> [Task details] Return, from the listing below, each line where the word "chip" appears.

> [Input data]
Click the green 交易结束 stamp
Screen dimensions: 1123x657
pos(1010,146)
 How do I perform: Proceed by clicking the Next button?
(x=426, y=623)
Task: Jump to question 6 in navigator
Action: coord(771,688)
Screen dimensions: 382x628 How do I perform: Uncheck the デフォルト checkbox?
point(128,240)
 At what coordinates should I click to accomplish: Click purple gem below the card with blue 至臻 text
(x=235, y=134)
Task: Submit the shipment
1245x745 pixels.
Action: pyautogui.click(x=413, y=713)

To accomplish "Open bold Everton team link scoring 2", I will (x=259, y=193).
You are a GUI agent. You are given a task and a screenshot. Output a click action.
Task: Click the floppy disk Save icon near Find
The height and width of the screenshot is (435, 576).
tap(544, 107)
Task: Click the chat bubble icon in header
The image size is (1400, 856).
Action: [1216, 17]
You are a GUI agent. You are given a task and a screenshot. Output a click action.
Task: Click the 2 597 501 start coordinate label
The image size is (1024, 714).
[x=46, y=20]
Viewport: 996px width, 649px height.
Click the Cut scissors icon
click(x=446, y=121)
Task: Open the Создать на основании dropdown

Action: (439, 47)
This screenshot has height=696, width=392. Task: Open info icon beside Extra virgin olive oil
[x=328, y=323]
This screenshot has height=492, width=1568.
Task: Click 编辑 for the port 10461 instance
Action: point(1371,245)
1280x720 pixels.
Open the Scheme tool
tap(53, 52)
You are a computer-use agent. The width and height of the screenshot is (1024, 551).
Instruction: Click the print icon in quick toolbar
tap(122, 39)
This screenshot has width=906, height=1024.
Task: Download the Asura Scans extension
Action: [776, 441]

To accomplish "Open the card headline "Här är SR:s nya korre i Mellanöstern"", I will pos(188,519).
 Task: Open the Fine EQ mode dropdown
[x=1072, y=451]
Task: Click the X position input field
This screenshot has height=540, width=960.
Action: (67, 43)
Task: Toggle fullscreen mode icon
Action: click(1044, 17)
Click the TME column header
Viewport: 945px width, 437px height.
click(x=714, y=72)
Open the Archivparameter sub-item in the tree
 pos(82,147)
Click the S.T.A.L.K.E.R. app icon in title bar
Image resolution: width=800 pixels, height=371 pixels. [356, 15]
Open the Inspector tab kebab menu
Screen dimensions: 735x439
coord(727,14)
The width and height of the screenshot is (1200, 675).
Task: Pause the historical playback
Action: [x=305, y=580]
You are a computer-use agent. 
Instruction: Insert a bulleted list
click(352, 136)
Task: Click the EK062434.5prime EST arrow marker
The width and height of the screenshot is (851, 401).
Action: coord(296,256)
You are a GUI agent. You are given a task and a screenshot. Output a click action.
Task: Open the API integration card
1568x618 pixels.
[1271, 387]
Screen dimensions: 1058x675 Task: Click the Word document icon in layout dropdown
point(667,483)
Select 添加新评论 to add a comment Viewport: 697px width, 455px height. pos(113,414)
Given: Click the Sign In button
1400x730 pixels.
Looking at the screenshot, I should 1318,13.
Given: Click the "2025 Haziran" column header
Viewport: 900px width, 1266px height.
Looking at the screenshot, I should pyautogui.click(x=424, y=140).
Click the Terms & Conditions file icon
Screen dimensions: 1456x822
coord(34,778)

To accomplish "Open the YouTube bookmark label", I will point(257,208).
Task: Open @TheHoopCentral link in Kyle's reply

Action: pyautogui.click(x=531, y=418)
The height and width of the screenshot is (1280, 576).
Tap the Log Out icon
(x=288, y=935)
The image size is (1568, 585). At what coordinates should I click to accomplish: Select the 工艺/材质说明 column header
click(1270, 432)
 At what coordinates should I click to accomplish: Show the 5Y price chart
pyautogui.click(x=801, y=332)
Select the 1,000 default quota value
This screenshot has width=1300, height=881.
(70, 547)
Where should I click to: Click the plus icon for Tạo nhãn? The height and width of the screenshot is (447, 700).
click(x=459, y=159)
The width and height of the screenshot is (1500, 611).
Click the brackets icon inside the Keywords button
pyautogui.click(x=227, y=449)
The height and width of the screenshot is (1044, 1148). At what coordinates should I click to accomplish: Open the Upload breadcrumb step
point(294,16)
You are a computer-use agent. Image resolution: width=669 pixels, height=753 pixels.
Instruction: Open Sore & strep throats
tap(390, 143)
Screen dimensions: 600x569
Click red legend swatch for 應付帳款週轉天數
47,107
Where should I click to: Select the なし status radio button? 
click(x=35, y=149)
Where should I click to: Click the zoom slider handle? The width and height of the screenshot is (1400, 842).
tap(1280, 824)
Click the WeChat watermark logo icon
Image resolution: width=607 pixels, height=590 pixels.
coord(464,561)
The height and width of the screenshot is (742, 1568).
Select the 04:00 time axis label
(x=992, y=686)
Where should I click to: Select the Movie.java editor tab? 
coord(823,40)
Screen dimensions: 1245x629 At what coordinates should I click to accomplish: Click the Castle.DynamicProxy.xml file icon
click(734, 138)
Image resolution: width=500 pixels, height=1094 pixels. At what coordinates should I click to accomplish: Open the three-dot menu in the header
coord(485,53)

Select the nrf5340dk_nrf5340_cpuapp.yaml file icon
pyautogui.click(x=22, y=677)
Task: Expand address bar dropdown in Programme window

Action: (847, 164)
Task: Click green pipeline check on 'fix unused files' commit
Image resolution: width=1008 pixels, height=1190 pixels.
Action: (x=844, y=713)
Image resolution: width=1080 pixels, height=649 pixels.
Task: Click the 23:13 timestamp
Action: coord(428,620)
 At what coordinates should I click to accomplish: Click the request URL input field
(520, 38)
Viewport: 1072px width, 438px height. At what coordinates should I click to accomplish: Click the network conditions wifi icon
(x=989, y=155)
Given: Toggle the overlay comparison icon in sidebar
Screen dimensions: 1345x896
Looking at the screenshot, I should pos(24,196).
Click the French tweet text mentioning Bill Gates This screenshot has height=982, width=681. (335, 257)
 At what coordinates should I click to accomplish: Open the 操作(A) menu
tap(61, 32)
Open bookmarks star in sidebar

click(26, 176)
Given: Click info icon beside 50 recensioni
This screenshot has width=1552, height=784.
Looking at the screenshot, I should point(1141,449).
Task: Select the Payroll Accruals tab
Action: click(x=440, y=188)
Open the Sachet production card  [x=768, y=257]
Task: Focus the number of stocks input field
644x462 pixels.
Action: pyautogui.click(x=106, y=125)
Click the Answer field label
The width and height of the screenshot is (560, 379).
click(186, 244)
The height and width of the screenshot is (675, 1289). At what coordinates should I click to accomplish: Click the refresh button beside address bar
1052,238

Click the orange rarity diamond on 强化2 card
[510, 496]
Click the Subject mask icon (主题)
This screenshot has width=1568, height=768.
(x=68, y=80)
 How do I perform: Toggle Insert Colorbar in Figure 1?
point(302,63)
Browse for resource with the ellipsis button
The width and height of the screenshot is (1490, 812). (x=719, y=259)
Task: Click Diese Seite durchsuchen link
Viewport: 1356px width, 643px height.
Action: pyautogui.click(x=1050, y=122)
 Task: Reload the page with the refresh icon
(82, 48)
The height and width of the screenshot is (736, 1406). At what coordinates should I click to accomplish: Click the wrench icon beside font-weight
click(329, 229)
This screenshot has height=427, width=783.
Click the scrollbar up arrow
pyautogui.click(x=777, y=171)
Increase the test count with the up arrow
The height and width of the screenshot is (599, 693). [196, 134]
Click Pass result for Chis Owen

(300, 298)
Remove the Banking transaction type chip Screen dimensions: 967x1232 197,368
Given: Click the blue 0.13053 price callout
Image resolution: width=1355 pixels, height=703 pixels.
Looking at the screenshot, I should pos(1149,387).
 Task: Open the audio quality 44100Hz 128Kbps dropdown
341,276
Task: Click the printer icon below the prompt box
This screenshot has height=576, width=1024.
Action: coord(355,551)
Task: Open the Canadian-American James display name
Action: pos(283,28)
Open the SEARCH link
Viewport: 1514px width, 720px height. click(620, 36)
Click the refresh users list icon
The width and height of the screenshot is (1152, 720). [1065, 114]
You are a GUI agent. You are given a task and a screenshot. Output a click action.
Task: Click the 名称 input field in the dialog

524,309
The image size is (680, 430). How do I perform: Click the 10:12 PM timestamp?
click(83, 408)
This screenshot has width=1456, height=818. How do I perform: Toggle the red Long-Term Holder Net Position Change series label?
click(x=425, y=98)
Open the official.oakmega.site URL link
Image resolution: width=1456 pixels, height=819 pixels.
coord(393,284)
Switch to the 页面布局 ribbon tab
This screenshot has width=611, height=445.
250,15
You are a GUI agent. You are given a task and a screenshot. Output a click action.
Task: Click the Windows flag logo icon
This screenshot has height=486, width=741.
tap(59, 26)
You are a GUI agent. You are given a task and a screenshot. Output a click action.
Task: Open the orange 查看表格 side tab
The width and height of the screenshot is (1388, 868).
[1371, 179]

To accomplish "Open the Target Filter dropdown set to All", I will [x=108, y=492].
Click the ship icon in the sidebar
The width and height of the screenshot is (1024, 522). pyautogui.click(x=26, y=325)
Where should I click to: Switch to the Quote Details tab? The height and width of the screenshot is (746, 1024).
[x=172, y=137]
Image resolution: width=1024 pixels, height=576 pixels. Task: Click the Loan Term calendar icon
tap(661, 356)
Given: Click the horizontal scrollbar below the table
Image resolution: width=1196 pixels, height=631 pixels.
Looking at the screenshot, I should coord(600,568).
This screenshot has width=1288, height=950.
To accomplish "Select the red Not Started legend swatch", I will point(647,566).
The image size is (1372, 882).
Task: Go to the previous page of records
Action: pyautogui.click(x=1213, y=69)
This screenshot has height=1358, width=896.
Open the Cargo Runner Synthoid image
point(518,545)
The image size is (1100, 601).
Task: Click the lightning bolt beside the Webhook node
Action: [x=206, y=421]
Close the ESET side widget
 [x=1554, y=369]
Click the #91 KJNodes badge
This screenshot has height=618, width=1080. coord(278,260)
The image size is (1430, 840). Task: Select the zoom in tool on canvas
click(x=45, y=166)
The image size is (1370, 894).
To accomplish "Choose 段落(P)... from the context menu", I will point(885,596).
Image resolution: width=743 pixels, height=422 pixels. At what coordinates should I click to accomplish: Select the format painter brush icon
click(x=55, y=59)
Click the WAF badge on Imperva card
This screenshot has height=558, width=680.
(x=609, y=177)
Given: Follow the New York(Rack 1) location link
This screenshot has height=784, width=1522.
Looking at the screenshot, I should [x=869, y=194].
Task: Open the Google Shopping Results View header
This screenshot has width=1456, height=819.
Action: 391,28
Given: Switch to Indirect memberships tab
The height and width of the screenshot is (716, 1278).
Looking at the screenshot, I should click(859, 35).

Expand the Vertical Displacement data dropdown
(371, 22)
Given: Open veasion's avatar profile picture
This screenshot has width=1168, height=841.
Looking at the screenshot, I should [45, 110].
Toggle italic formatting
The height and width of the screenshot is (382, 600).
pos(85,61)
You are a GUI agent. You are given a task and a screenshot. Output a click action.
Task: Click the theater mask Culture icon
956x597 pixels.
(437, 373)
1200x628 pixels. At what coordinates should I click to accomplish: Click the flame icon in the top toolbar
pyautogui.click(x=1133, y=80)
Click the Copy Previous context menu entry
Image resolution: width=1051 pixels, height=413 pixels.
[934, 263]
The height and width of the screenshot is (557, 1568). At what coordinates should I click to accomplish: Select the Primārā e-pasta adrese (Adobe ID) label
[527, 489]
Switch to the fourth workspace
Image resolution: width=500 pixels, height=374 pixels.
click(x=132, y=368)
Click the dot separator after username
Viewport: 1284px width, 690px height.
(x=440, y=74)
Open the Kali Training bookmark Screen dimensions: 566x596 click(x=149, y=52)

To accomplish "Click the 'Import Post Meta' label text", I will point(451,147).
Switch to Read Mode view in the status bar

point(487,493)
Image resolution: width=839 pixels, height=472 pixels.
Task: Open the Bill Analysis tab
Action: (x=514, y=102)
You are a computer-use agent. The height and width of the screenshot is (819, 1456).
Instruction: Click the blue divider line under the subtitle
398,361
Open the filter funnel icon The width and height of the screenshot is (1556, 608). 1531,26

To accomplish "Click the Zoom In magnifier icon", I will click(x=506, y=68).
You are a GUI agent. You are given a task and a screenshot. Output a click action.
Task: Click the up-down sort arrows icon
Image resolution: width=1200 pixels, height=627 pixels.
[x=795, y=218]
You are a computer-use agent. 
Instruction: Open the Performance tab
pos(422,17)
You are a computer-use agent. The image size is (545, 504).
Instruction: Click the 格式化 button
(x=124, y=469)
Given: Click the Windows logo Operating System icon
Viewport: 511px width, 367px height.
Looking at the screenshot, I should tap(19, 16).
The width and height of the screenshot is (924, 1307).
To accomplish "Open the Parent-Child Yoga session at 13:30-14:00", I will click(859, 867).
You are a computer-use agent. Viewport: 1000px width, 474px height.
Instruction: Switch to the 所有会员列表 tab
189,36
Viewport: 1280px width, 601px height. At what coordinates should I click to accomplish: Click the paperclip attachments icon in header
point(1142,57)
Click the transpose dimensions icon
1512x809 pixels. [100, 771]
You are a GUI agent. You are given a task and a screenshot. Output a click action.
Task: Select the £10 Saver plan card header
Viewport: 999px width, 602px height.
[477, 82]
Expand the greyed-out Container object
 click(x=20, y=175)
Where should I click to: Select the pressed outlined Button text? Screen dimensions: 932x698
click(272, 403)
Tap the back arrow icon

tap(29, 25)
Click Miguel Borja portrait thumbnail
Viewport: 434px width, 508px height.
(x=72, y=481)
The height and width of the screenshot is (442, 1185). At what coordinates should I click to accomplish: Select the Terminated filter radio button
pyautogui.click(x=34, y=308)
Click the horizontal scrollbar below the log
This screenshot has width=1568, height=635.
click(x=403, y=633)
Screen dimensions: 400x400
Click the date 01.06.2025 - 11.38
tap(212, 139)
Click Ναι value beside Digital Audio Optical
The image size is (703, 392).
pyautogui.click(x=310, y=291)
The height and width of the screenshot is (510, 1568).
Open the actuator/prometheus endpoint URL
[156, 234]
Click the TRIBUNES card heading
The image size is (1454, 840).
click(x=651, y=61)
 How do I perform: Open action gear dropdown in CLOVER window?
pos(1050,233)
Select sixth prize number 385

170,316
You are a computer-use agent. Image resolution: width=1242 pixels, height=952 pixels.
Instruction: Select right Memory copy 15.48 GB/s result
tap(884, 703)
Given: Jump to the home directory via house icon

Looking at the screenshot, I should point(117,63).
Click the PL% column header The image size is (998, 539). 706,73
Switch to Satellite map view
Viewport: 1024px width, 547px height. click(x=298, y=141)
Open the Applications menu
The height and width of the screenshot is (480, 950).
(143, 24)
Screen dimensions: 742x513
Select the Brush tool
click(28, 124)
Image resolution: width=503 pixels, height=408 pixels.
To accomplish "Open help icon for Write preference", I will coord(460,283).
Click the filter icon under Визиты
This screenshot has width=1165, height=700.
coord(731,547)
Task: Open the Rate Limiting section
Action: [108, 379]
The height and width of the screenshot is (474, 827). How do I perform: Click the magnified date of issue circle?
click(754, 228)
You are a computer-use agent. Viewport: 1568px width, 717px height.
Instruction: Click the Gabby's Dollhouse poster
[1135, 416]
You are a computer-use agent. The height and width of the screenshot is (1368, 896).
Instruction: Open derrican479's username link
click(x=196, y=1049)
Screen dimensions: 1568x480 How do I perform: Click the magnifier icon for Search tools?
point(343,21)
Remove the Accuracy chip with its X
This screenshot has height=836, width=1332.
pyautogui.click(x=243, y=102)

> [Response to the exercise]
Remove the Banking transaction type chip Screen dimensions: 967x1232 197,368
Remove the Accuracy chip with its X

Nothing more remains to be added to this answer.